▸ WHAT THE TASK ASKS
Nothing but the records beneath, reproduced exactly, should appear in the answer.
---
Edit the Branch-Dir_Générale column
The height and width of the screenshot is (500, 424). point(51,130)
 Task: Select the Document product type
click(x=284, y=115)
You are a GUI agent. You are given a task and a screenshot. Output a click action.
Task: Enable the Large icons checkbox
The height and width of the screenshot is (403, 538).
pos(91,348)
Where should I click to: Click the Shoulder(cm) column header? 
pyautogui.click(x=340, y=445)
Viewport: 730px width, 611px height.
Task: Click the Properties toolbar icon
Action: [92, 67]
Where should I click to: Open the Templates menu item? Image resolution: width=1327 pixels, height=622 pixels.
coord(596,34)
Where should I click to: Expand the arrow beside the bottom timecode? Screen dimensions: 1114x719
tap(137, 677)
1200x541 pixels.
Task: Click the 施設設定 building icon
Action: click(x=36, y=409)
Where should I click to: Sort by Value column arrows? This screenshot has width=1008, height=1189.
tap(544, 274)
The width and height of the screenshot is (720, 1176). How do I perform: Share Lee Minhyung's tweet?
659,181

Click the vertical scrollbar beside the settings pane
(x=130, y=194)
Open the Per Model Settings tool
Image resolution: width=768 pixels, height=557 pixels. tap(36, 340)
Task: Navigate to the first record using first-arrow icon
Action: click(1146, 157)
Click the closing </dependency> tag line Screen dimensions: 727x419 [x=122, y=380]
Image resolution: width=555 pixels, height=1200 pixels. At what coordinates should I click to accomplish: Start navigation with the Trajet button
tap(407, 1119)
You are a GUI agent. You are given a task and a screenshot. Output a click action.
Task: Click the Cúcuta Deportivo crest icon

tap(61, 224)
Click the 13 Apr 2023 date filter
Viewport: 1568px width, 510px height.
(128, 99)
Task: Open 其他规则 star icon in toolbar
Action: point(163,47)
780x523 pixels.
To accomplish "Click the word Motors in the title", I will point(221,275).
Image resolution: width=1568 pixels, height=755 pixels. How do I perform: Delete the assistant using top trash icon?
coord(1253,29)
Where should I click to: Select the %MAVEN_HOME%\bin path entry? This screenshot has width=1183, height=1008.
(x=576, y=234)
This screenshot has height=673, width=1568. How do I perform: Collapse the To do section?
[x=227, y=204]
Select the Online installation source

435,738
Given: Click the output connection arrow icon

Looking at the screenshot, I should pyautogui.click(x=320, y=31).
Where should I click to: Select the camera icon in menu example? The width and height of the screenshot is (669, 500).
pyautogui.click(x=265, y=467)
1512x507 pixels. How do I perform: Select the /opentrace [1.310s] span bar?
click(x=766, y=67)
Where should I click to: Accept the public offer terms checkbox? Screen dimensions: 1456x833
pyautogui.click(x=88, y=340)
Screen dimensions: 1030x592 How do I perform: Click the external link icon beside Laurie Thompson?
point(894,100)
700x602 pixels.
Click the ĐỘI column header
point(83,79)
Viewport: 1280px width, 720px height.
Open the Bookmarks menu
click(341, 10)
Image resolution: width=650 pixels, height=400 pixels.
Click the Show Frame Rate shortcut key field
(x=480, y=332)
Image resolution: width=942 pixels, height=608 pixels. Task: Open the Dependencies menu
---
▸ ANSWER BOX
Edit the Branch-Dir_Générale column
The height and width of the screenshot is (500, 424). point(51,130)
 Task: Select the Document product type
click(x=284, y=115)
You are a GUI agent. You are given a task and a screenshot. Output a click action.
Task: Enable the Large icons checkbox
The height and width of the screenshot is (403, 538).
pos(91,348)
Where should I click to: Click the Shoulder(cm) column header? 
pyautogui.click(x=340, y=445)
Viewport: 730px width, 611px height.
Task: Click the Properties toolbar icon
Action: [92, 67]
Where should I click to: Open the Templates menu item? Image resolution: width=1327 pixels, height=622 pixels.
coord(596,34)
Where should I click to: Expand the arrow beside the bottom timecode? Screen dimensions: 1114x719
tap(137, 677)
1200x541 pixels.
Task: Click the 施設設定 building icon
Action: click(x=36, y=409)
Where should I click to: Sort by Value column arrows? This screenshot has width=1008, height=1189.
tap(544, 274)
The width and height of the screenshot is (720, 1176). How do I perform: Share Lee Minhyung's tweet?
659,181

Click the vertical scrollbar beside the settings pane
(x=130, y=194)
Open the Per Model Settings tool
Image resolution: width=768 pixels, height=557 pixels. tap(36, 340)
Task: Navigate to the first record using first-arrow icon
Action: click(1146, 157)
Click the closing </dependency> tag line Screen dimensions: 727x419 [x=122, y=380]
Image resolution: width=555 pixels, height=1200 pixels. At what coordinates should I click to accomplish: Start navigation with the Trajet button
tap(407, 1119)
You are a GUI agent. You are given a task and a screenshot. Output a click action.
Task: Click the Cúcuta Deportivo crest icon

tap(61, 224)
Click the 13 Apr 2023 date filter
Viewport: 1568px width, 510px height.
(128, 99)
Task: Open 其他规则 star icon in toolbar
Action: point(163,47)
780x523 pixels.
To accomplish "Click the word Motors in the title", I will point(221,275).
Image resolution: width=1568 pixels, height=755 pixels. How do I perform: Delete the assistant using top trash icon?
coord(1253,29)
Where should I click to: Select the %MAVEN_HOME%\bin path entry? This screenshot has width=1183, height=1008.
(x=576, y=234)
This screenshot has height=673, width=1568. How do I perform: Collapse the To do section?
[x=227, y=204]
Select the Online installation source

435,738
Given: Click the output connection arrow icon

Looking at the screenshot, I should pyautogui.click(x=320, y=31).
Where should I click to: Select the camera icon in menu example? The width and height of the screenshot is (669, 500).
pyautogui.click(x=265, y=467)
1512x507 pixels. How do I perform: Select the /opentrace [1.310s] span bar?
click(x=766, y=67)
Where should I click to: Accept the public offer terms checkbox? Screen dimensions: 1456x833
pyautogui.click(x=88, y=340)
Screen dimensions: 1030x592 How do I perform: Click the external link icon beside Laurie Thompson?
point(894,100)
700x602 pixels.
Click the ĐỘI column header
point(83,79)
Viewport: 1280px width, 720px height.
Open the Bookmarks menu
click(341, 10)
Image resolution: width=650 pixels, height=400 pixels.
Click the Show Frame Rate shortcut key field
(x=480, y=332)
Image resolution: width=942 pixels, height=608 pixels. Task: Open the Dependencies menu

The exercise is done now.